» **Task list**:
#1 In the Iraq news updates below, render this sentence in Spanish: "The UK Government said the Kurds have not requested British weapons."
#2 Write a continuation of the Iraq news updates below, picking up right after their final sentence.

*** Provided passage ***

UPDATE 1700 GMT: Britain has joined the US and France in commitments to arm Kurdish forces, albeit through provision of weapons from countries of another era.
Prime Minister David Cameron said the the RAF will be flying in weapons which originated in the Soviet Union and were used by Eastern European countries of the Warsaw Pact.
The UK Government said the Kurds have not requested British weapons.
Britain has also sent a “handful” of SAS troops into northwest Iraq, paralleling a US deployment of special forces.
Ostensibly, the troops have been despatched to provide intelligence for the evacuation of refugees from Mount Sinjar, rather than — for example — serving as spotters for airstrikes.
UPDATE 1245 GMT: Caretaker Prime Minister Nuri al-Maliki said again on Wednesday that the appointment of Haider al-Abadi to replace him violates the Constitution and “has no value”.
In a televised speech, Maliki called that all parties should accept a pending federal court ruling backing his objection to the process.
“Holding on (to the Prime Minister’s post is an ethical and patriotic duty to defend the rights of voters…(and) to protect the state,” al-Maliki said.

*** End of Provided passage ***
*** Records supplied ***

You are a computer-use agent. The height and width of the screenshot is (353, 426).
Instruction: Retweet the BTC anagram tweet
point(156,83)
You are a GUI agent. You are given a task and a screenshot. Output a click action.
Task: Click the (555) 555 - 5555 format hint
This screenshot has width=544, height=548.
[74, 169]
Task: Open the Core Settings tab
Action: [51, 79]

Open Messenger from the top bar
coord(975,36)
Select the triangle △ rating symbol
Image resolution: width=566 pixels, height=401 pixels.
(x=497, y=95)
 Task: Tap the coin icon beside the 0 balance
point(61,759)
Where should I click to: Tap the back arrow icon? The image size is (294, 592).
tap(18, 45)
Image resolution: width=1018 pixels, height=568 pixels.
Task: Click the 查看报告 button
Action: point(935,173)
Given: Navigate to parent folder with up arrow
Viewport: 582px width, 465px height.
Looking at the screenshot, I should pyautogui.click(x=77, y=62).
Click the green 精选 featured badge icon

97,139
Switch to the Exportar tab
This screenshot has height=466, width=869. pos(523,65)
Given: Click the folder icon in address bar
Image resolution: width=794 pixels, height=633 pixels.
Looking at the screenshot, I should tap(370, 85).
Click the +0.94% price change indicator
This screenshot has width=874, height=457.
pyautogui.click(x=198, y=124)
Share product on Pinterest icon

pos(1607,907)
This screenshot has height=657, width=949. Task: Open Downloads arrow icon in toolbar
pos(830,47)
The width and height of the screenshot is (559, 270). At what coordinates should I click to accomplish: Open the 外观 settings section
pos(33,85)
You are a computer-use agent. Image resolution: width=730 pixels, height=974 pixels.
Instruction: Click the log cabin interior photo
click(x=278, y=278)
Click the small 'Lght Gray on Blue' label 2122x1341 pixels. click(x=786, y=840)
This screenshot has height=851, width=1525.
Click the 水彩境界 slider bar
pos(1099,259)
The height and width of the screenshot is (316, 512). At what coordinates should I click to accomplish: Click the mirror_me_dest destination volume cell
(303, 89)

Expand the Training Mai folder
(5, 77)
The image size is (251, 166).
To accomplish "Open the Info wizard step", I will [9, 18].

*** End of Records supplied ***

» **Replies**:
#1 El Gobierno del Reino Unido dijo que los kurdos no han solicitado armas británicas.

#2
UPDATE 0555 GMT: France has announced that it would join the US in providing arms to Iraqi Kurdistan.
A statement from French President Francois Hollande’s office said, “France intends to play an active role by providing, along with its partners and in liaison with the new Iraqi authorities, all the assistance required.”
Hollande also supported the nomination of Haidar al-Abadi as Prime Minister and urged a “unity government, representing all Iraqis to fight effectively against Islamic State”.
UPDATE 0555 GMT: An additional 130 US Marines and special forces have been deployed to the Iraqi Kurdistan capital Erbil.
Officially, the personnel are on a temporary mission to assess the scope of the humanitarian crisis, with 10,000s of refugees on Mount Sinjar and 700,000 displaced Iraqis in Kurdistan.
Secretary of Defense Chuck Hagel assured Americans, “This is not a combat boots on the ground kind of operation.”
In June, just after the insurgent offensive that captured some of Iraq’s biggest cities, President Obama despatched about 300 forces to Baghdad and Erbil.
In a series of moves inside and outside Iraq — some of them coordinated — the departure from power of Prime Minister Nuri al-Maliki was all but assured on Tuesday.
A day after the nomination of Haidar al-Abadi to replace Maliki, key political parties and foreign powers lined up to anoint the change.
Al-Abadi had already been forward by the National Alliance, the bloc of the largest Shia parties, and factions such as the Badr Brigades — linked to the prominent Shia cleric Moqtada al-Sadr — and Asa’ib Ahl al-Haq publicly announced their support yesterday.
US endorsement of the “constitutional” transition was followed on Tuesday by European powers, Turkey, Iran, and Saudi Arabia.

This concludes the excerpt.